Sex-specific immune modulation of hypertension
Our most recent studies focus on the role of biological sex in immune modulation of hypertension. We have found that male T cells exacerbate angiotensin II-induced hypertension in the male mouse but are unable to drive hypertension in the female (Pollow et al., Hypertension, 2014). Furthermore, female T cells are not able to drive the hypertension in the male mouse (Ji et al., Hypertension, 2014; Sandberg et al., Cell Immunology, 2015). These findings indicate biological sex is a critical determinant in T cell differentiation and/or function and emphasize the importance of the recent NIH initiative from the NIH Office of Research on Women’s Health to balance the sex of cells and animals in preclinical studies (Sandberg, et al., FASEB J, 2015).

Impact of gonadal hormones and sex chromosomes on renovascular disease
Our research on 17β-estradiol regulation of AT1R function led to studies investigating why females are protected from hypertension and chronic kidney disease. We found ovariectomy augments the magnitude of hypertension in aging salt-sensitive rats (Hinojosa-Laborde et al., Hypertension, 2004) as well as the progression of renal injury in a model of renal-induced hypertension (Ji et al., AJP: Heart, 2005). In addition, we found 17β-estradiol protected against the progression of hypertension and renal disease in part by down-regulating the expression of AT1Rs (Hinojosa-Laborde et al., Hypertension, 2004 ; Ji et al., AJP: Renal, 2005). Using the unique four core genotype mouse animal model in which gonadal sex is separated from the sex chromosomes, we found the sex chromosome complement impacts the magnitude of the hypertension independently of gonadal hormones (Ji et al., Hypertension 2010), which was the report of a sex chromosome effect in hypertension.

Physiological and pathophysiological molecular mechanisms of angiotensin receptor regulation
During our laboratory's research on 17β-estradiol regulation of angiotensin type 1 receptors (AT1Rs) in the adrenal, we discovered that RNA binding proteins regulate receptor function by selectively binding within exon 2 of the AT1aR 5'-leader sequence (Wu et al., Endocrinology, 2003) and that this translational regulation is mediated by a short open reading frame (sORF) in exon 2 (Ji et al, JBC 2004). Furthermore, we found this new mechanism of posttranscriptional regulation is shared with other peptide hormone G protein-coupled receptors (Wu et al., Neuroendocrinology, 2004). More recently, this research direction has led to the exciting discovery that a seven amino acid peptide (PEP7) encoded with a short open reading frame within exon 2 is a selective inhibitor of AT1aR signaling; PEP7 inhibits the Erk1/2 but not the classic inositol trisphosphate pathway (Liu et al., AJP: Reg, 2014). We have recently found that the PEP7 sORF facilitates angiotensin II-induced AT1R internalization. These findings suggest that we have uncovered a new mechanism governing agonist-induced AT1aR cellular trafficking that could have implications not only for regulation of AT1aR signaling cascades but also for other trafficking proteins that contain an upstream sORF within their 5'LS.
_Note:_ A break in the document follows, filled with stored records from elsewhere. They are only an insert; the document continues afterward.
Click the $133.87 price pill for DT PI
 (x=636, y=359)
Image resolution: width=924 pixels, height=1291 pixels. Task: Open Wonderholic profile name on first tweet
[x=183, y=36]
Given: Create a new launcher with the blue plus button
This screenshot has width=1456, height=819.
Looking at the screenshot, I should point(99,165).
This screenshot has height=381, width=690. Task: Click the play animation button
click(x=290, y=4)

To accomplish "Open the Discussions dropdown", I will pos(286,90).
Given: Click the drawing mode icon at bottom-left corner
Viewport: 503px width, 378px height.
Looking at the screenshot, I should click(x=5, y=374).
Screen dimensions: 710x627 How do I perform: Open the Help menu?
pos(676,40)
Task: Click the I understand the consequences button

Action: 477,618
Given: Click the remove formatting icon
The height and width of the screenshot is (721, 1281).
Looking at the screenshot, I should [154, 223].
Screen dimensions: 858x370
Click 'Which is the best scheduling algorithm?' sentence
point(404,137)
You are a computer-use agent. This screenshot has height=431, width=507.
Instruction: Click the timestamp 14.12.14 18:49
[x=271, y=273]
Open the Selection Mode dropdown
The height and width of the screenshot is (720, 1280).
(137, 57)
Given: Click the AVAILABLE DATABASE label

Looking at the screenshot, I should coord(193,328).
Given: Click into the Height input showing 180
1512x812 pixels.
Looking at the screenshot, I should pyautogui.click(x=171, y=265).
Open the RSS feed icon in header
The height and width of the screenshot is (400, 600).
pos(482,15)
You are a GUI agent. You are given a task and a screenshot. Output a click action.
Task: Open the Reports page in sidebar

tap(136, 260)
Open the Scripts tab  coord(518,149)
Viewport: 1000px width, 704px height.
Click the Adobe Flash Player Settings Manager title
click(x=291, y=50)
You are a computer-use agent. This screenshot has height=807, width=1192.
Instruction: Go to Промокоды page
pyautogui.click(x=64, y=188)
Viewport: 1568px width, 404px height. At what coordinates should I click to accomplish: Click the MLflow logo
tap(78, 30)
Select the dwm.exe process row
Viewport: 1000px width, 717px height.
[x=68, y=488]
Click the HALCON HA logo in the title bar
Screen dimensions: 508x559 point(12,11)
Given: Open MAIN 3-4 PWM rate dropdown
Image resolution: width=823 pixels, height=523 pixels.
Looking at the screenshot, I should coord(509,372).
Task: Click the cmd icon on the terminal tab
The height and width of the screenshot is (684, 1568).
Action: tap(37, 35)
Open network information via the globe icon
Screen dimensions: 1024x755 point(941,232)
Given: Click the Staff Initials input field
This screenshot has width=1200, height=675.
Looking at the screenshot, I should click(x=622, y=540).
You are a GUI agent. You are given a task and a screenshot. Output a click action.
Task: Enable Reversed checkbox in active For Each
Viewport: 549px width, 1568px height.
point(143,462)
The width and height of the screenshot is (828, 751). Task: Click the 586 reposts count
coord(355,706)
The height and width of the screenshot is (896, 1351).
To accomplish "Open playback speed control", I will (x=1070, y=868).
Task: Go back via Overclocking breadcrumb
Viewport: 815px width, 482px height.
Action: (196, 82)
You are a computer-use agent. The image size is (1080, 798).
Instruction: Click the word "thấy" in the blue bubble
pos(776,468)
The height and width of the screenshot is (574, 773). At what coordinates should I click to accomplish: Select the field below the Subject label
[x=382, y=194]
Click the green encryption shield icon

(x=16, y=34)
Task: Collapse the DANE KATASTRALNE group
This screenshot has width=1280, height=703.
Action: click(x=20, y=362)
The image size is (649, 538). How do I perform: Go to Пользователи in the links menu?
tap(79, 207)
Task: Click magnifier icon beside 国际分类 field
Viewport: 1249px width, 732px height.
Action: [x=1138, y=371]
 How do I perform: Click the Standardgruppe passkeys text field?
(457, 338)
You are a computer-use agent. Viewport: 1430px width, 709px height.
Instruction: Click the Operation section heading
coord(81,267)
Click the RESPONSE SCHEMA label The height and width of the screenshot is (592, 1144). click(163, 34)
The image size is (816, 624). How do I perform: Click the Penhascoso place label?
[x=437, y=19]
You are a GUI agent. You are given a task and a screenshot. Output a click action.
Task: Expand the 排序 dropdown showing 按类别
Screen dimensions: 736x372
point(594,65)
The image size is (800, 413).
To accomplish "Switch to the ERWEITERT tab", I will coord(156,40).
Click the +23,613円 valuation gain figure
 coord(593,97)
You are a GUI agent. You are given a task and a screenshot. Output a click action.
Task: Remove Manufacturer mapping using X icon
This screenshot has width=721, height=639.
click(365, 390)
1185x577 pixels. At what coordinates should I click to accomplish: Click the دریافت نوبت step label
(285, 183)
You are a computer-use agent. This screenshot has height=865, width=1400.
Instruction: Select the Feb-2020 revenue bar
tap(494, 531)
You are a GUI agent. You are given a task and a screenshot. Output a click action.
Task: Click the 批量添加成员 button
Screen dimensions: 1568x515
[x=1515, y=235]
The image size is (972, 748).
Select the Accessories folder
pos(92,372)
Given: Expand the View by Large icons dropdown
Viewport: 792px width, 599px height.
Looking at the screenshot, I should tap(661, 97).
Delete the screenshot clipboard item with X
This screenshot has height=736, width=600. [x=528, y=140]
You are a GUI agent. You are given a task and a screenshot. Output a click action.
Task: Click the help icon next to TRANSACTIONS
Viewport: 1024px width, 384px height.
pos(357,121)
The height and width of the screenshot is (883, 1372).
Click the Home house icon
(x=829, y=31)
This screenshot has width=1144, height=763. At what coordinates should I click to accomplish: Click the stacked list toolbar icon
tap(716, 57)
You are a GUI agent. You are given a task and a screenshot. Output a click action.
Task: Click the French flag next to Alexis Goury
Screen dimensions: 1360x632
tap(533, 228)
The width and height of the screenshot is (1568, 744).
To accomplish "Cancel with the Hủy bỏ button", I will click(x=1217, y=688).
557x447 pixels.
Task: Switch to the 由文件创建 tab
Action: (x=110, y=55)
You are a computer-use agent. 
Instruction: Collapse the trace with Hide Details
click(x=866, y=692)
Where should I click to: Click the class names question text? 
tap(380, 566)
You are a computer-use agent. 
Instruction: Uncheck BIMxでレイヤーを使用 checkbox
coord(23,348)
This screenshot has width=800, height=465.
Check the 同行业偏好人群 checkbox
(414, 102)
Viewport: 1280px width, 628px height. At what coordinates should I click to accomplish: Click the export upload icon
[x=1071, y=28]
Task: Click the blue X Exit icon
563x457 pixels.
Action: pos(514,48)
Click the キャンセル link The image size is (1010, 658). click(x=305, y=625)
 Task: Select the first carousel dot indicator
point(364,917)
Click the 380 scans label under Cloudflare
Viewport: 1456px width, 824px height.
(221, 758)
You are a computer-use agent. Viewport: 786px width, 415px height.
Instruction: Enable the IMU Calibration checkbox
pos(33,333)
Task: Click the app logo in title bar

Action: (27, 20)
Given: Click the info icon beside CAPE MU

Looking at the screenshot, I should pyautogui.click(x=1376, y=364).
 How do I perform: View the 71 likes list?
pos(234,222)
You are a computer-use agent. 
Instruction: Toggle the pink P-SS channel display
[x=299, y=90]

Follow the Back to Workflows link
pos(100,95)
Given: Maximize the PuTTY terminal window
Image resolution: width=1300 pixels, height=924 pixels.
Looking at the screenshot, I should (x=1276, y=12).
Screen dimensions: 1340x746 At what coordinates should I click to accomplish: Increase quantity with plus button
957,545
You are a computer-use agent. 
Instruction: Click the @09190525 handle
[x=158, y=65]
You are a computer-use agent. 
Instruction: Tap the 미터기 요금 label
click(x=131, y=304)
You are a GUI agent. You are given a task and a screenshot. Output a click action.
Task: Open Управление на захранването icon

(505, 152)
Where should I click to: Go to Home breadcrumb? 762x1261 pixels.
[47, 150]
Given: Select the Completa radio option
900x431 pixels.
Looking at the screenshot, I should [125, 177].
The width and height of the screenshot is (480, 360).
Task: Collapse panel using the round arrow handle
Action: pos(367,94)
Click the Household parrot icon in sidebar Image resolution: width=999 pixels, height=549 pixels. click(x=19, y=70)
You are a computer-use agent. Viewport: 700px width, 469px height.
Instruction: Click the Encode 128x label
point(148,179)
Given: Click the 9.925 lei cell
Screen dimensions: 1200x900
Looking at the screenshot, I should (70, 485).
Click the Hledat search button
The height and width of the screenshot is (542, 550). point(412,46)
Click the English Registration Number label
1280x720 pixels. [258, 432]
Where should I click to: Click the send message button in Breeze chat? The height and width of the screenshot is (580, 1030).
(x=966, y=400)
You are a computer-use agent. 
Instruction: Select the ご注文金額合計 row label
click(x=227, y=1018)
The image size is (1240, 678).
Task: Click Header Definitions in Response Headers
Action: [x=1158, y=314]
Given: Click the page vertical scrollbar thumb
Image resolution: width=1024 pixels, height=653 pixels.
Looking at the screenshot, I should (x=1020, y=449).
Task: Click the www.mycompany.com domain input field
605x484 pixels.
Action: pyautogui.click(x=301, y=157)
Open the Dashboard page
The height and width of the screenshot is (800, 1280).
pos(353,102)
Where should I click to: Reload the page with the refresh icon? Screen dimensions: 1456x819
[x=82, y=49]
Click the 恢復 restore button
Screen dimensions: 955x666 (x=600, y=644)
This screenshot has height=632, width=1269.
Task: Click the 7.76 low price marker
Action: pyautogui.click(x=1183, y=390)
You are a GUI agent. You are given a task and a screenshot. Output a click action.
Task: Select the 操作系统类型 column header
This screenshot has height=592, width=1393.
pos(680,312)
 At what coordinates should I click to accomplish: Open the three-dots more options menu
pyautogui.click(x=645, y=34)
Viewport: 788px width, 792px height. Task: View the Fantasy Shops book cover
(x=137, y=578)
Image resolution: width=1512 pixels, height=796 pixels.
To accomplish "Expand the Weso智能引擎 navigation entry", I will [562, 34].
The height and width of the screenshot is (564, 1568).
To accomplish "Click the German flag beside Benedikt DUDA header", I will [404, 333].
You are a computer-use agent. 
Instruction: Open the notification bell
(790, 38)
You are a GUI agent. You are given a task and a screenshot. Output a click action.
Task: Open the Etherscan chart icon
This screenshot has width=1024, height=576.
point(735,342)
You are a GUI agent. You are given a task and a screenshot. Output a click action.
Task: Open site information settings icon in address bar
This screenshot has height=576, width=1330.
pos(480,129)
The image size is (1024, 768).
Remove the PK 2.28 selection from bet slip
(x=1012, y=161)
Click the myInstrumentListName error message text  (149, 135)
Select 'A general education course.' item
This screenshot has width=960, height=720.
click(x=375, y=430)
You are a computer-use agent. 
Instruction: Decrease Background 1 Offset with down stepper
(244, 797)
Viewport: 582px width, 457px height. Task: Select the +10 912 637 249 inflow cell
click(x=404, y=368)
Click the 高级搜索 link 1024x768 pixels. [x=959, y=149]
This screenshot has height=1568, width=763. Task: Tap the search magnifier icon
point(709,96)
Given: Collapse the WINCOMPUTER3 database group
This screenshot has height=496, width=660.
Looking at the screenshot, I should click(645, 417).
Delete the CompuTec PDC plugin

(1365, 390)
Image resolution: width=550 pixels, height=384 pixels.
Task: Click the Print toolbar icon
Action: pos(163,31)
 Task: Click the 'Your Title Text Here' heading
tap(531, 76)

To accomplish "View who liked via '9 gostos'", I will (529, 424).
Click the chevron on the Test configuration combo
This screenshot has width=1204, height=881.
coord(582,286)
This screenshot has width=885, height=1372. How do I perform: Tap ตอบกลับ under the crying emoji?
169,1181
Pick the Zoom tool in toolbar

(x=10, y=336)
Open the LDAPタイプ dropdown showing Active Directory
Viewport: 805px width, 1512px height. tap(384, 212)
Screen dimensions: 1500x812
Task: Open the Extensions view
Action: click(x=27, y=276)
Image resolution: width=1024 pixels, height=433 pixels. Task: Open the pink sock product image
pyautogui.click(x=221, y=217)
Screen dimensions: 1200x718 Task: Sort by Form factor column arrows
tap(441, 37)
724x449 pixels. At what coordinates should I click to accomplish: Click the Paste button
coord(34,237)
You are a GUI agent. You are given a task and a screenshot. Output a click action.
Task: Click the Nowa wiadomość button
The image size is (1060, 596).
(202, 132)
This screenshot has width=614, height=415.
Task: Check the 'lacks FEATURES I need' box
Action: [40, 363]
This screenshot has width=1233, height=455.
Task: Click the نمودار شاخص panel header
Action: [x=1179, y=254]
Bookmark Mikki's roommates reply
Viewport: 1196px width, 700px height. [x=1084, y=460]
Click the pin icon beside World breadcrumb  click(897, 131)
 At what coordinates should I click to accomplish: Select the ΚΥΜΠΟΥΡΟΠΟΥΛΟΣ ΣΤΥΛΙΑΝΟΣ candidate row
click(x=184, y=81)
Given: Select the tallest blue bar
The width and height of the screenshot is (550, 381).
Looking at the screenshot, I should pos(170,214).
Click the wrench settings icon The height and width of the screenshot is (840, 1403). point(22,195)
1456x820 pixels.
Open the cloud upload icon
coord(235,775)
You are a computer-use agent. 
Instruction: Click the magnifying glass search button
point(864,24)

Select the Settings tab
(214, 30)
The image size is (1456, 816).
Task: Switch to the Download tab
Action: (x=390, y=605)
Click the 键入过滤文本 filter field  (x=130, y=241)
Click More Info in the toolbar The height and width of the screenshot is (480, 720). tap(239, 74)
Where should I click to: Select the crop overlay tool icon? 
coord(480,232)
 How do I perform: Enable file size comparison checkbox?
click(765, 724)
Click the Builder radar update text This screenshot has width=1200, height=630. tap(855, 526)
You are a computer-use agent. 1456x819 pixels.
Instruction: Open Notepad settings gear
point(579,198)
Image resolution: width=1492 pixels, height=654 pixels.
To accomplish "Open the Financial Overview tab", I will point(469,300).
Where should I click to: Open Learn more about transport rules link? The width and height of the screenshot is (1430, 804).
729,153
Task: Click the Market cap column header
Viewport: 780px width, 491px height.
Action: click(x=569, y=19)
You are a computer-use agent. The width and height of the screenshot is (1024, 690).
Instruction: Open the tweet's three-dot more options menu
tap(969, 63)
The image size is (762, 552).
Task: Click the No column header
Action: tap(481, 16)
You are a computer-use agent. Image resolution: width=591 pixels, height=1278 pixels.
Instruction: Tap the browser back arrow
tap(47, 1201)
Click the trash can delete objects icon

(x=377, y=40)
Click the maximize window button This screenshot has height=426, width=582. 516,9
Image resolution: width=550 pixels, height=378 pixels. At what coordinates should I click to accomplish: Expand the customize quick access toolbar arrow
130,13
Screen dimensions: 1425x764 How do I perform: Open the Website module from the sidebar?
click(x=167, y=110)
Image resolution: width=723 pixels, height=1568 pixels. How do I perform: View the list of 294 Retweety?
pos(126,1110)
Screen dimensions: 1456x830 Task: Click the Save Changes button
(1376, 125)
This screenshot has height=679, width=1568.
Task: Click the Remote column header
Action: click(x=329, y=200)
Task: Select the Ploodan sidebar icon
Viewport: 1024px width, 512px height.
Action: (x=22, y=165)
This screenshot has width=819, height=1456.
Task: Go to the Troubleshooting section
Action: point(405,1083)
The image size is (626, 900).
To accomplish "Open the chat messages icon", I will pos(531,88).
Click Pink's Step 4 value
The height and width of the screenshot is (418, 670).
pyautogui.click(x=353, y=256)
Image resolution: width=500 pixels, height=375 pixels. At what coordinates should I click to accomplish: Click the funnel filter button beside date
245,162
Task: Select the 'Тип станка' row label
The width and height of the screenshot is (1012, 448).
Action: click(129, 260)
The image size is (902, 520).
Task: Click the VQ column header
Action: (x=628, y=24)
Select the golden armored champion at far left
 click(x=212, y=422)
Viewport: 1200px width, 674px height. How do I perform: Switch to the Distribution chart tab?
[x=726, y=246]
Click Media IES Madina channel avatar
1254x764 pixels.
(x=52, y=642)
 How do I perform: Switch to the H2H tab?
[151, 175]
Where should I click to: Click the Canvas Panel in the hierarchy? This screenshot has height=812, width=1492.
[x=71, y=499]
Hypertension, cognition and exercise
Ovarian hormone loss is associated with higher blood pressure. Prospective population studies show that postmenopausal women have higher arterial pressure than age-matched premenopausal women. Women with premature ovarian failure also have a higher incidence of hypertension than age-matched premenopausal women. Blood pressure is also increased in numerous animal models of ovarian hormone loss, and estrogen treatment consistently reverses this effect. Women who have undergone bilateral salpingo-oophorectomy prior to menopause are at increased risk of developing cognitive impairment and dementia than age-matched women, with greater risk the younger the age at oophorectomy. Hypertension is also a risk factor for cognitive impairment. The incidence of dementia is higher in individuals with hypertension, and decrements in learning and memory have been observed in hypertensive patients independently of demographic and psychosocial factors. We are studying the association of blood pressure, cognition and physical activity and the role of the renin angiotensin system in modulating learning and memory as well as the cardiovascular and neuronal protective effects of aerobic exercise in human subject studies as well as in animal models.